═════ RECORDED INFORMATION ═════

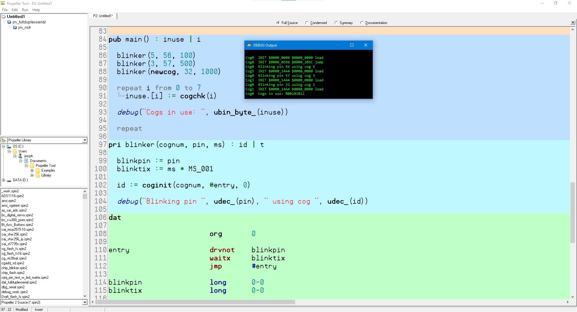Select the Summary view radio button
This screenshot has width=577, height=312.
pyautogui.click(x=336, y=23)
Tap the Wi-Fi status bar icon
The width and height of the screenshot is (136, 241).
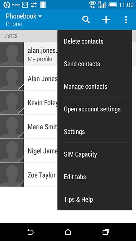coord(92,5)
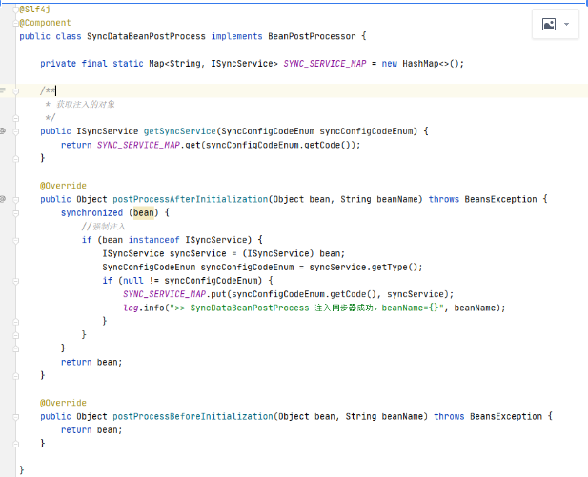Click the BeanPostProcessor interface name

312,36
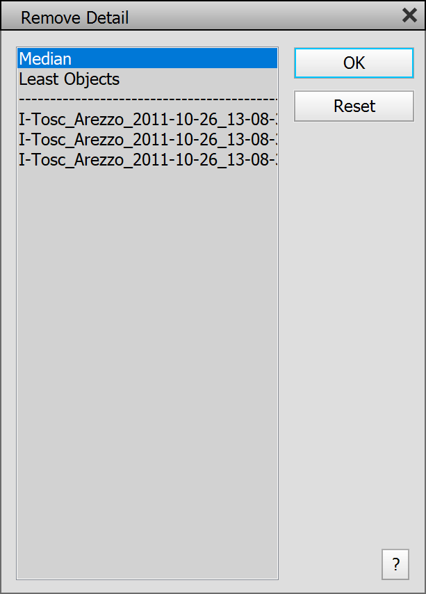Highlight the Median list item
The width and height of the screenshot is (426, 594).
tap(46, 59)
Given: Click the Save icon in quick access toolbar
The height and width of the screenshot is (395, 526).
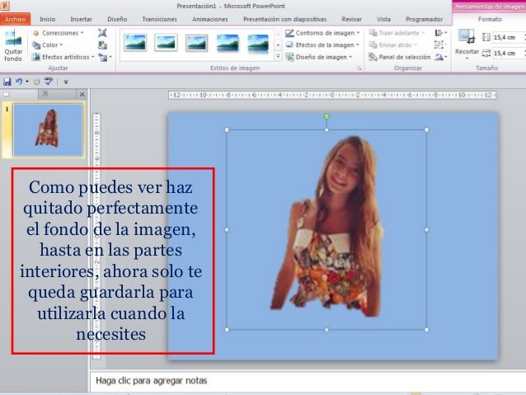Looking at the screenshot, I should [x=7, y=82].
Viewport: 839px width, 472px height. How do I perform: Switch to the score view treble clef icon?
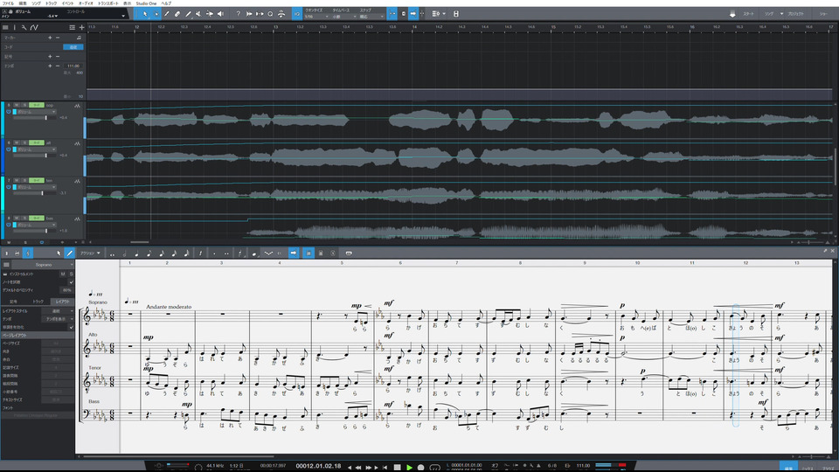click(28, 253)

═════
═════ RECORDED INFORMATION ═════

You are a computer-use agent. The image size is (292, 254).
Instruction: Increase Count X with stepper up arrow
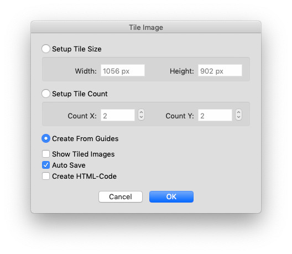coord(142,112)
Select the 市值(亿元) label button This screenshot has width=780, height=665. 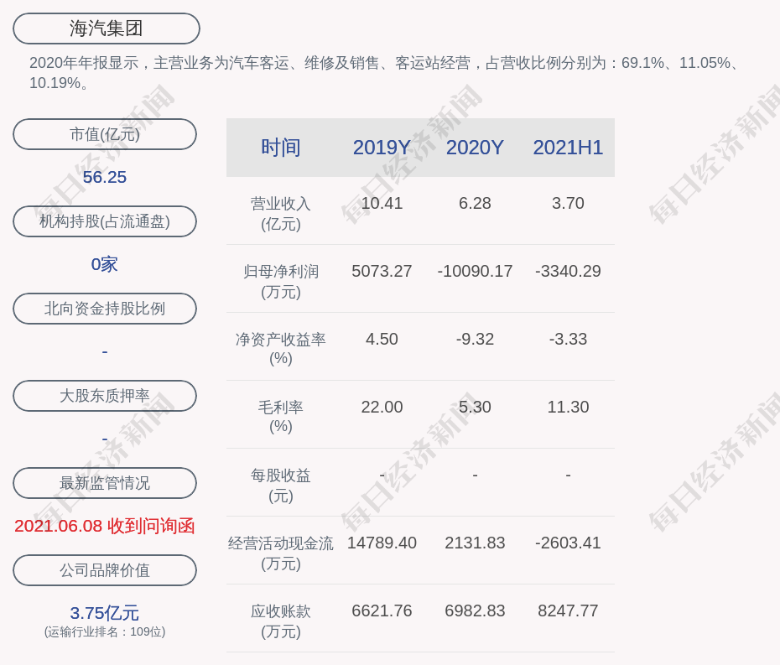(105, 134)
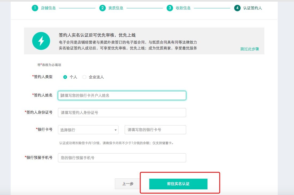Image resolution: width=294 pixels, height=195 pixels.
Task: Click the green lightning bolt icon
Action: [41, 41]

═════

→ HOW TO COMPLETE THIS TASK
Nothing but the lines above, starting at the line that contains "The width and height of the screenshot is (136, 241)." and ending at the line that contains "Given: Click the", should be given again, exactly and without the pictures.

→ ANSWER SECTION
The width and height of the screenshot is (136, 241).
coord(92,5)
Click the BeanPostProcessor interface name

312,36
Highlight the Median list item
The width and height of the screenshot is (426, 594).
tap(46, 59)
Given: Click the Save icon in quick access toolbar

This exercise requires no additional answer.